'''
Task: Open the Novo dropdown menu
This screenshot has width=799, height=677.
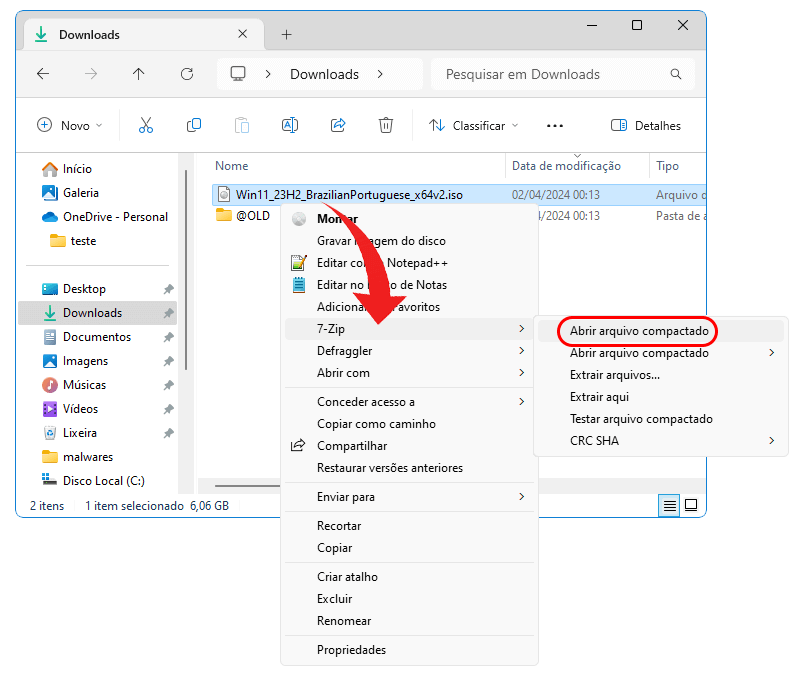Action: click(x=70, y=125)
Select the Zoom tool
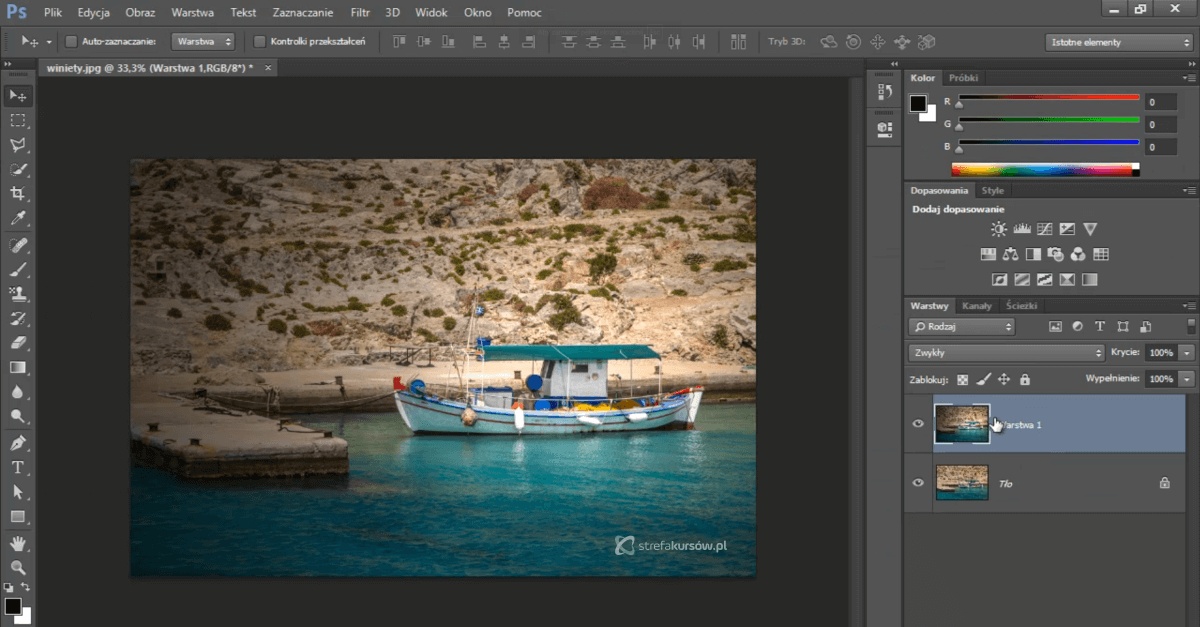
'''
'''
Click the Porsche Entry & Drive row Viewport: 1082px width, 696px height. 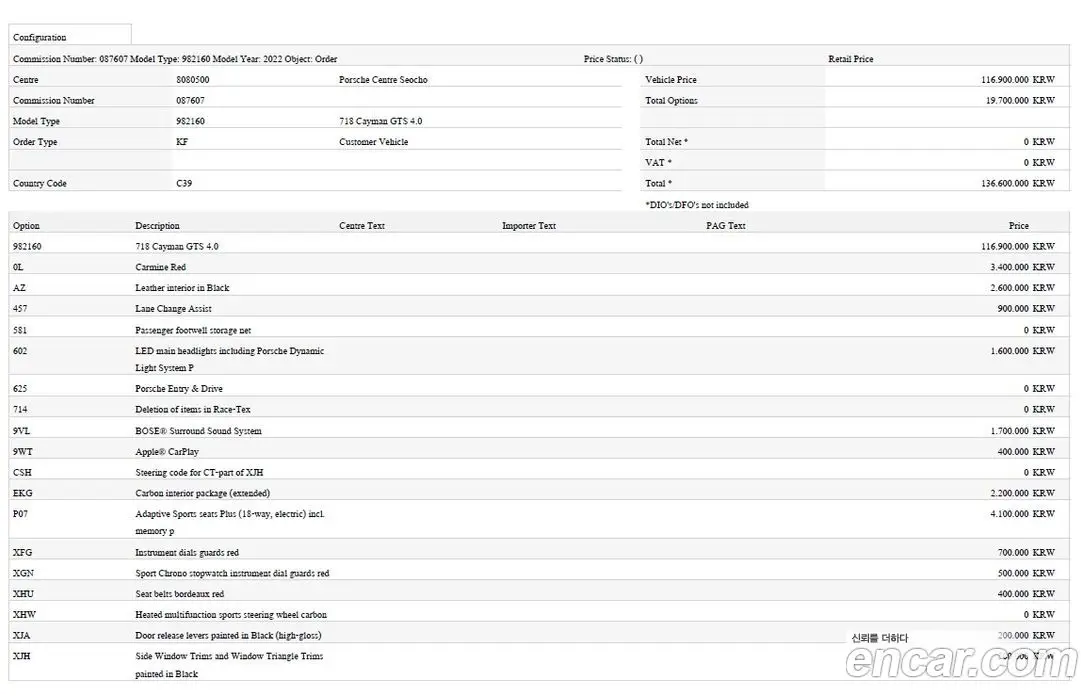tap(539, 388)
'''
TO DO >>
Starting at the line above that has "Task: Open the Novo dropdown menu" and ending at the line that has "Select the Zoom tool", copy each line exactly, leaving the pictures out and adding nothing.

RESULT OF THE TASK >>
Task: Open the Novo dropdown menu
This screenshot has width=799, height=677.
Action: click(x=70, y=125)
Select the Zoom tool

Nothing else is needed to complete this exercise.